Delivery by C-section is most often uneventful

- Copyright 2015, Universal UClick for UFS Dr. Komaroff is a physician and professor at Harvard Medical School. To send questions, go to AskDoctorK. com, or write: Ask Doctor K, 10 Shattuck St., Second Floor, Boston, MA 02115.

DEAR DOCTOR K: My doctor says she is going to have to deliver my baby by C-section. What will happen during this procedure?

DEAR READER: A cesarean delivery, or C-section, is surgery to deliver a baby through the abdomen. It may be scheduled in advance when a woman cannot or should not deliver the baby through the vagina. A C-section may also be performed if continuing with labor or delivery becomes risky to the mother or baby. Finally, a cesarean may be done as an emergency procedure if there is immediate risk to a mother or baby.

Women undergoing a scheduled C-section should not eat or drink for several hours before surgery. You will take antacids because stomach juices can — rarely — be regurgitat­ed up into a woman's throat, and then leak down into her lungs during surgery. If you take antacids, the juices contain much less acid.

Just before surgery, an intravenou­s line (IV) is placed into a vein. It will deliver medication­s and fluids. It can also provide a blood transfusio­n during surgery if needed.

A flexible tube is inserted into your bladder to drain urine. Your abdomen and pubic area are washed with an antiseptic or antibacter­ial soap.

Regional anesthesia is usually used for C-sections. You are awake and alert during the baby's birth. However, the anesthesia will make you numb from the waist down. You can breathe naturally on your own. (You will also be given an oxygen mask to use as needed.) General anesthesia may be used for some emergency C-sections, but your C-section will not be done on an emergency basis.

Your partner or a friend can be with you during a C-section if you have regional anesthesia.
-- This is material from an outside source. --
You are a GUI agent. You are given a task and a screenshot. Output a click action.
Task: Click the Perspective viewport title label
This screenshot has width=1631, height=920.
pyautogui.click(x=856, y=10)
That's not usually the case if you have general anesthesia.

To begin, the doctor will make a low, horizontal incision in the abdomen at or just above the pubic hairline. A vertical incision may be used in an emergency situation.
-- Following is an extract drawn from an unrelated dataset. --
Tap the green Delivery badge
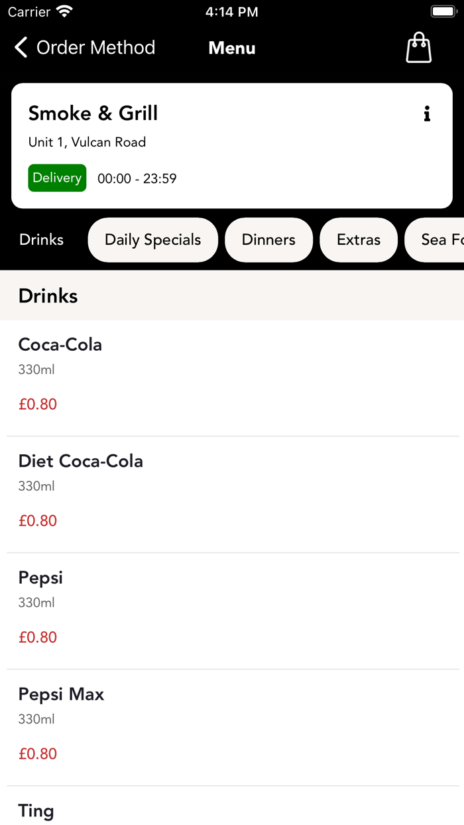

Next, the uterus is opened. The incision is usually horizontal and low in the uterus. A vertical incision is often used to perform a pre-term cesarean delivery.

The bag of waters is broken. The baby is delivered. The umbilical cord is clamped and cut. You will get an antibiotic just after delivery to reduce the risk of infection.

The time from the beginning of surgery to delivery of the baby generally is less than 10 minutes. It can take another 30 to 40 minutes to remove the placenta and close the uterus and abdomen with stitches or staples.

C-sections have been performed for several thousand years. However, it is only in the past 150 years or so — since the developmen­t of anesthesia — that they have been performed with some frequency. If studies show that the baby is just not going to be able to come out through the birth canal, C-section can be lifesaving, for both baby and mother.

Scheduled C-sections, like yours, almost always are uneventful. You and the baby should do fine.